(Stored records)
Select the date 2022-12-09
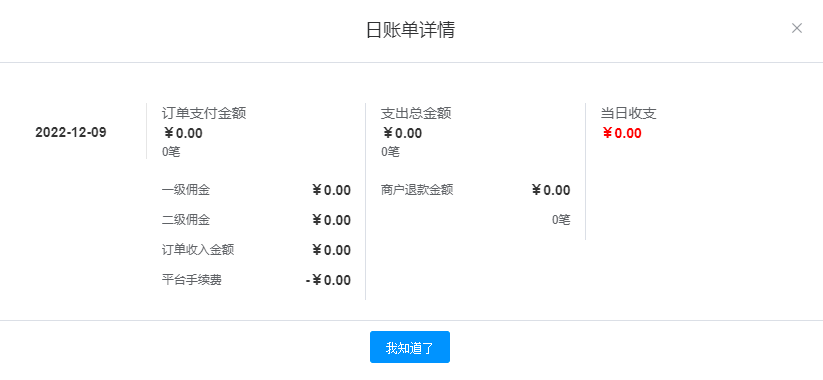Image resolution: width=823 pixels, height=380 pixels. [70, 132]
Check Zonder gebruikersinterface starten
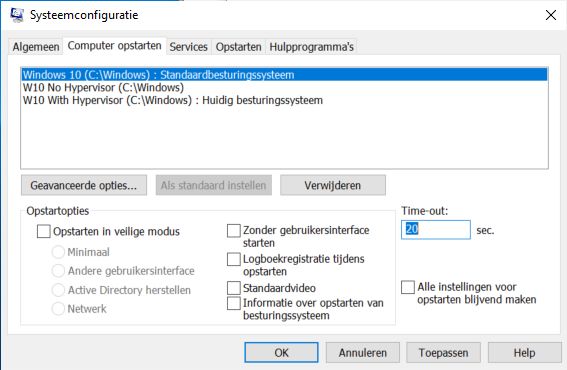Viewport: 567px width, 370px height. tap(234, 230)
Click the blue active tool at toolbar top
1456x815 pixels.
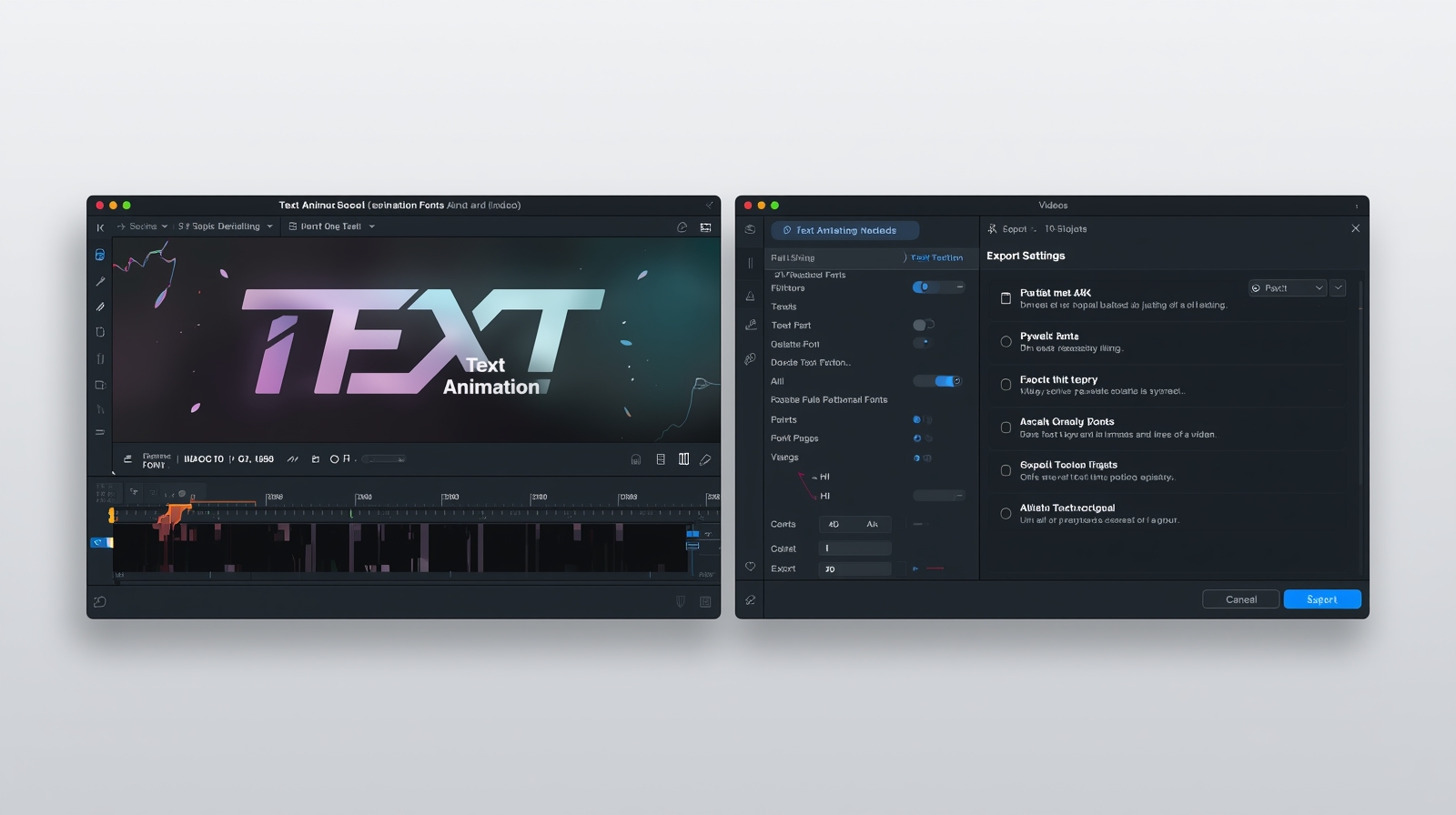[100, 256]
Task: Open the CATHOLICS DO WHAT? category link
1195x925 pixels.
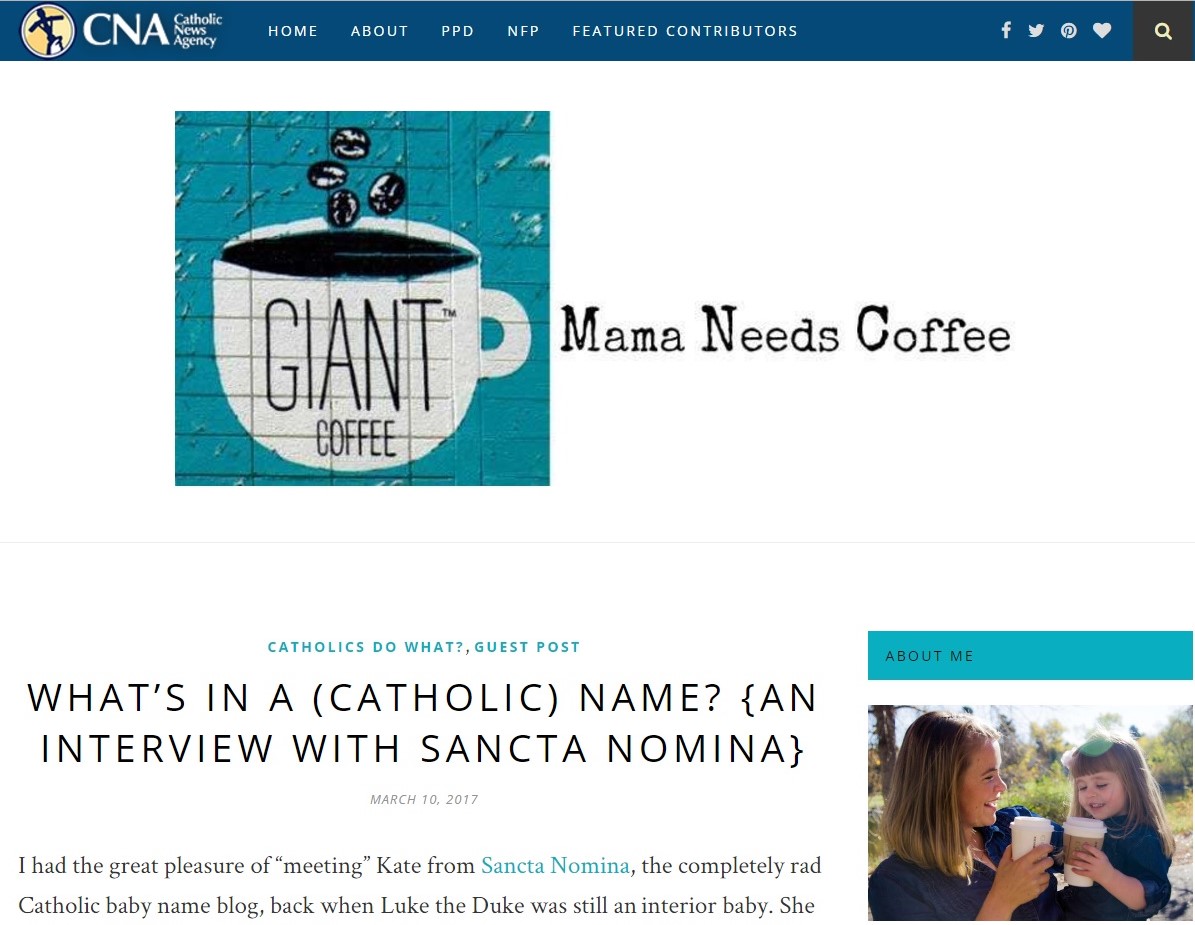Action: pyautogui.click(x=366, y=647)
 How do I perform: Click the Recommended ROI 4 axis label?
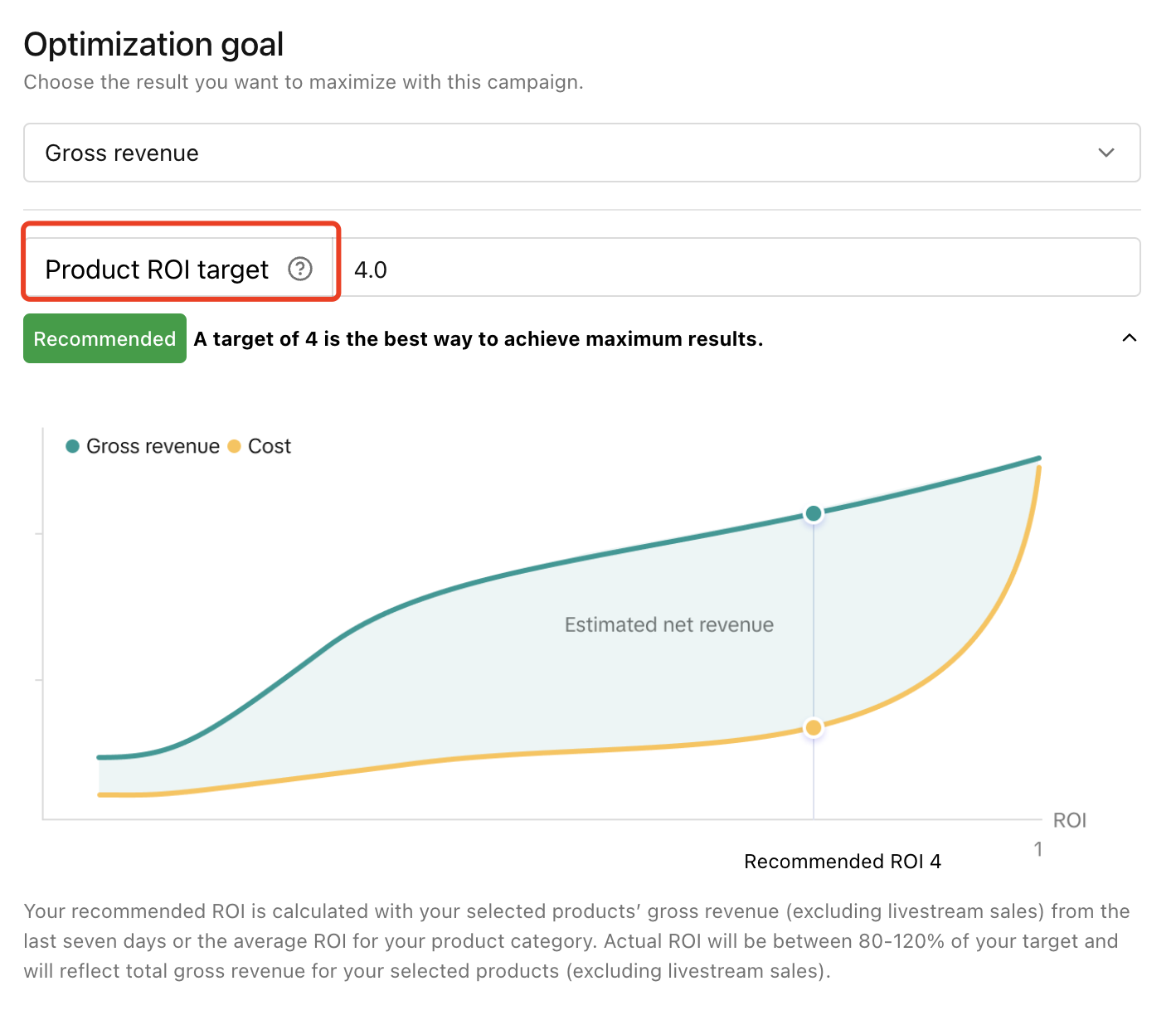point(842,862)

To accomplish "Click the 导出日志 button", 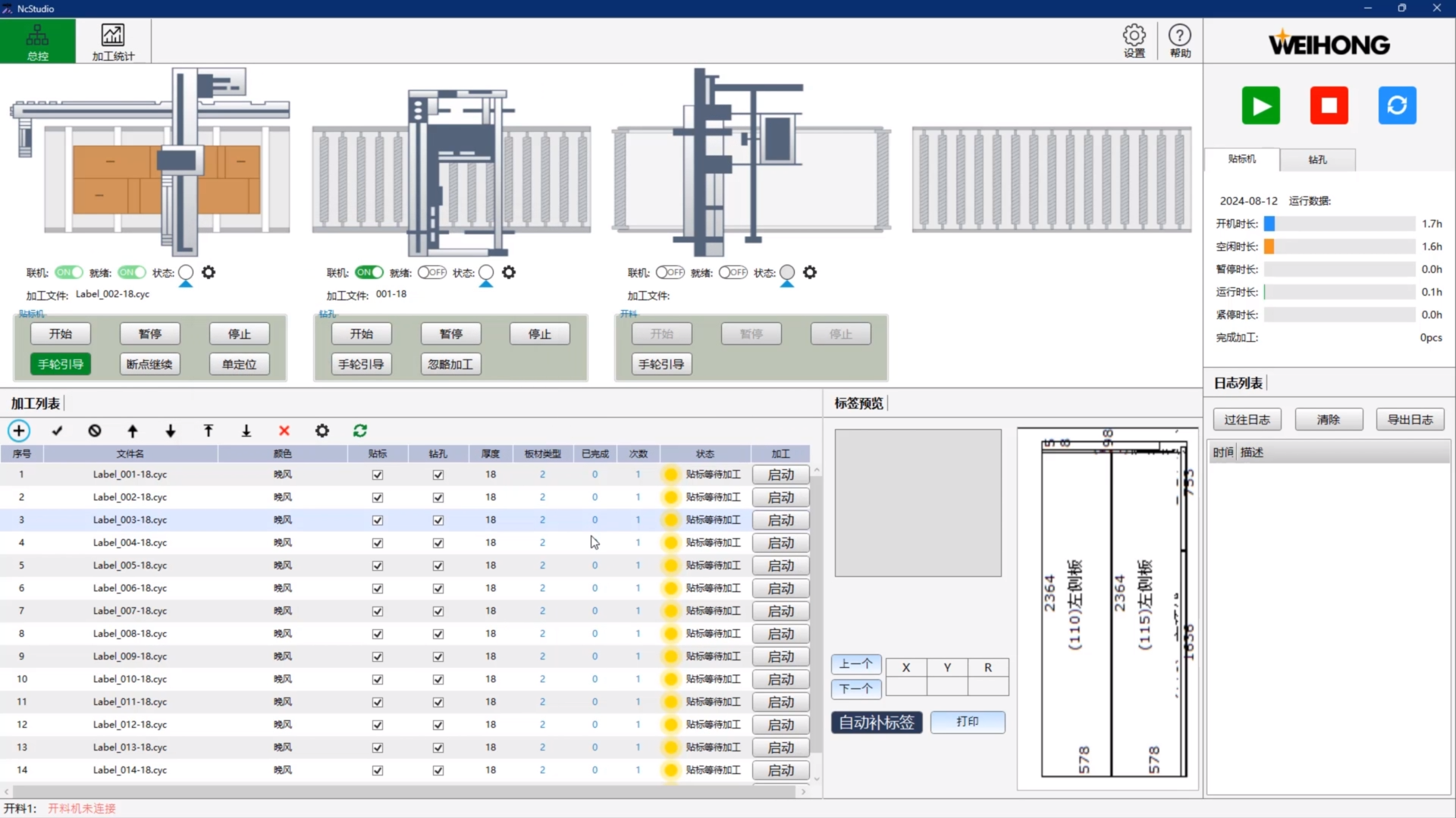I will pyautogui.click(x=1410, y=419).
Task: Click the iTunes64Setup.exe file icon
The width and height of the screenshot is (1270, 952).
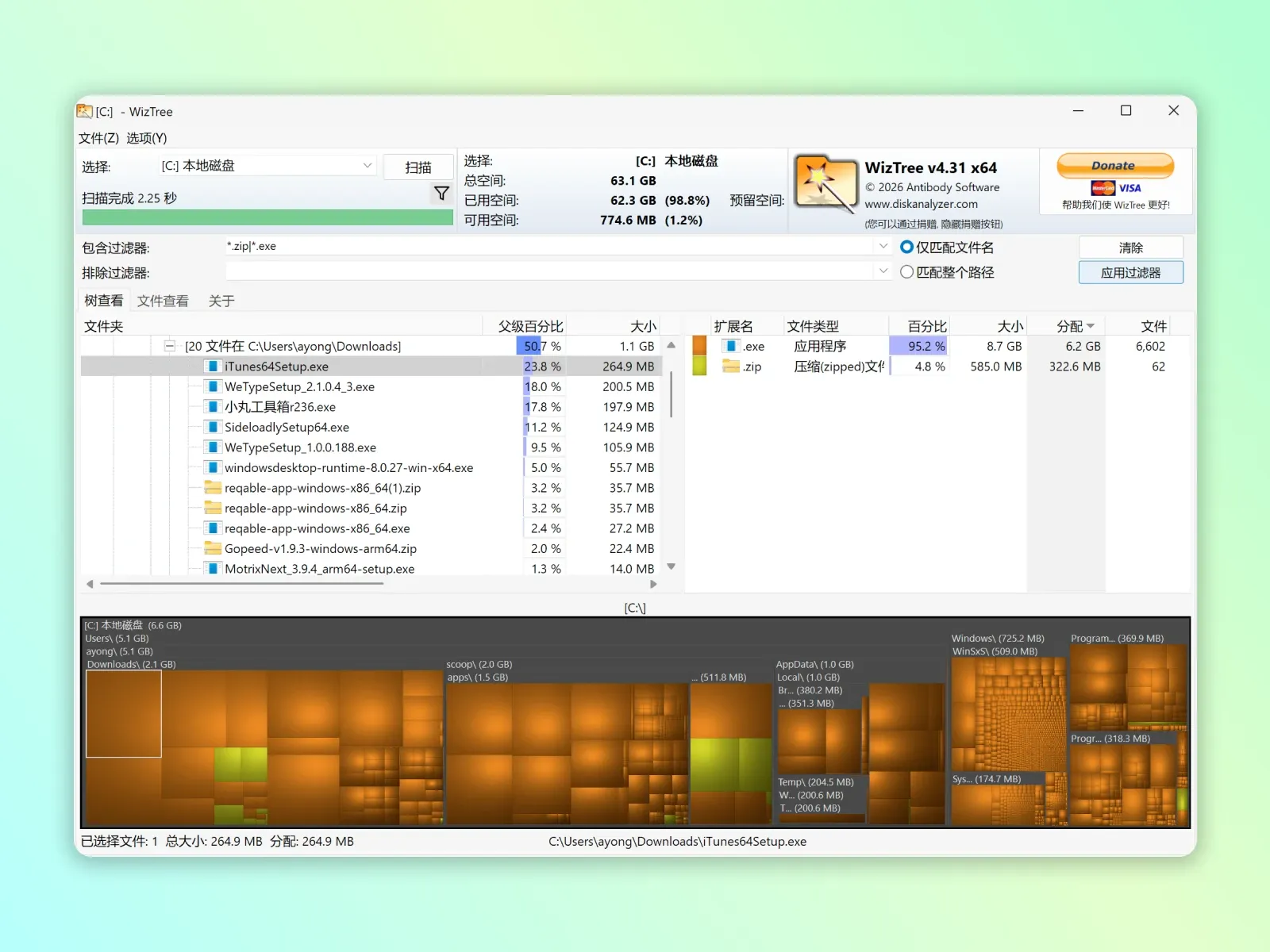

-- Exercise objective --
Search the data above for the string "Task" and copy each line that has it.

-- Answer box --
Task: Open the CATHOLICS DO WHAT? category link
Task: Click the iTunes64Setup.exe file icon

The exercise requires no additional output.